Freire memperkenalkan pendidikan hadap masalah sebagai paradigma pendidikan pembebasan. Pada pendidikan ini, guru adalah murid yang turut belajar dengan murid yang guru yang membagikan pandangannya atas realitas sebagai masalah yang dihadapi bersama-sama oleh keduanya.
Tidak ada dikotomi antara subjek dan objek belajar. Baik guru dan murid adalah pelaku, pengajar, dan penindak dari realitas. Tidak ada lagi yang dilaku, yang diajar yang ditindak atas nama realitas.
Penting untuk dipahami bahwa melalui proses ini kedua akan mengasah kesadarannya, memulihkan kebebasannya, dan menerima bahwa sejatinya diri mereka dan setiap insan di muka bumi adalah setara.
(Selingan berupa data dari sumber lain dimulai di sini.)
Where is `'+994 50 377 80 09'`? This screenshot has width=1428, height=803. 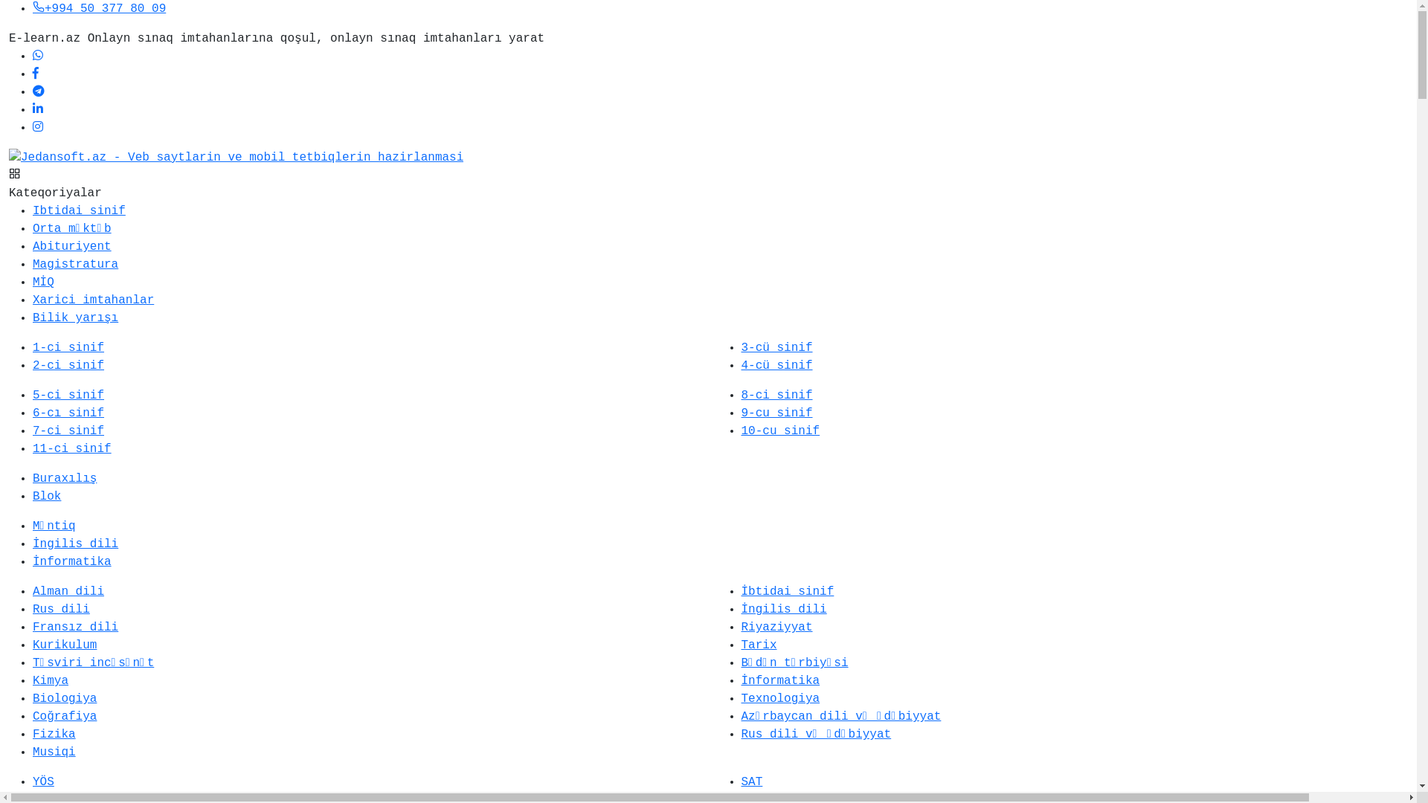 '+994 50 377 80 09' is located at coordinates (98, 8).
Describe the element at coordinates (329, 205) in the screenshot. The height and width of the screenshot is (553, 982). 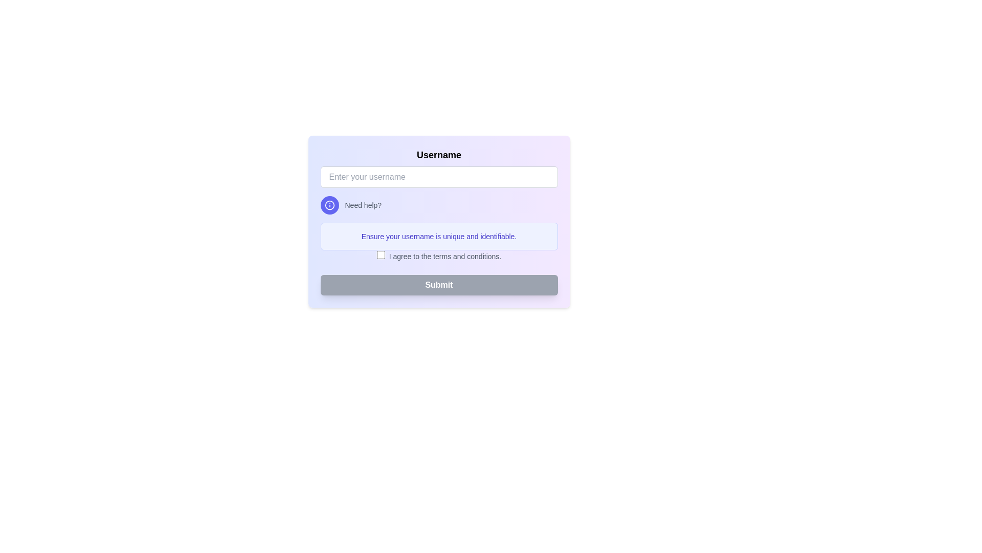
I see `the circular icon located next to the 'Need help?' text field` at that location.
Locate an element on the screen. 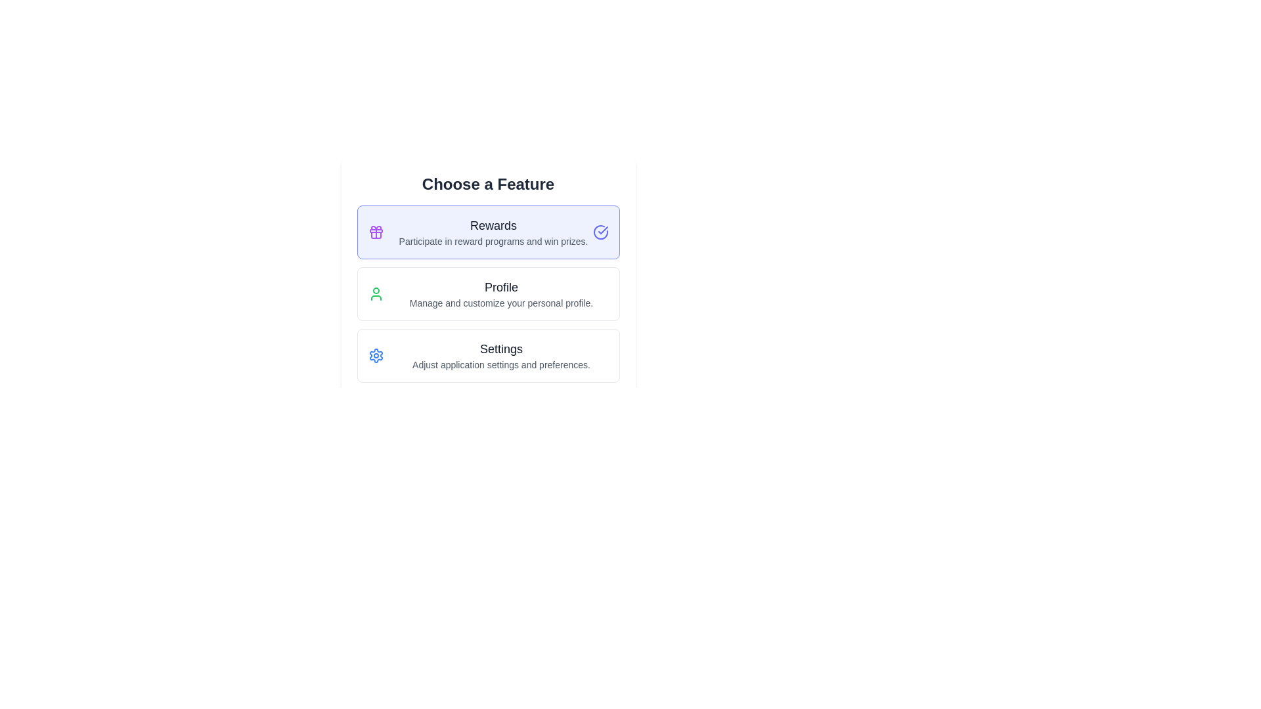  the small gray text label that reads 'Adjust application settings and preferences.' located below the 'Settings' title is located at coordinates (500, 365).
Nah, relasi belajar yang emansipatoris itu akan mempertajam kapasitas refleksi dan keterlibatan kritis murid dan guru. Keduanya akan semakin mengerti bahwa mereka memiliki kemampuan untuk mengubah dunia, dan bahwa dunia senantiasa berubah atas tindakan konkrit manusia.
Pendidikan Kritis-Transitif
Merubah pendekatan belajar dalam kelas menjadi sepenuhnya pendidikan hadap masalah merupakan sesuatu yang radikal, yang tidak mudah diterima oleh semua orang.
Banyak yang segera curiga, pesimis atas manfaatnya dan bahkan merasa tidak belajar sama sekali dalam pendidikan hadap masalah.
Lagi-lagi kami memahami yang demikian merupakan fakta bahwa paradigma pendidikan yang ada betul-betul berwatak gaya bank. Individu telah begitu terbenam dalam pendidikan itu hingga tidak melihat alternatif selain pendidikan gaya bank. Pendidikan gaya bank adalah keniscayaan, sesuatu yang alamiah bagi dirinya.
Maka ditawarkan model pendidikan kritis-transitif sebagai jembatan kepada pendidikan kritis penuh. Pada model pendidikan kritis-transitif guru membuat struktur atau kerangka yang memungkinkan murid dan dirinya bersama-sama aktif dalam berbagi mengenai pandangannya.
Hal ini misalnya dapat dilakukan melalui diskusi tematik maupun forum baca dengan guru sebagai fasilitator. Guru harus senantiasa ingat, bahwa dirinya bukan si maha tahu dan maha benar, dan partisipasi murid adalah yang utama.
Lambat laun ketika siswa telah berani dan menghargai dirinya sebagai subjek berpikir maka pendidikan itu dapat melibatkan mereka sebagai perancang bersama pendidikannya. Saat itulah maka, pendidikan kritis telah tercapai dalam pengertian yang paling sederhana.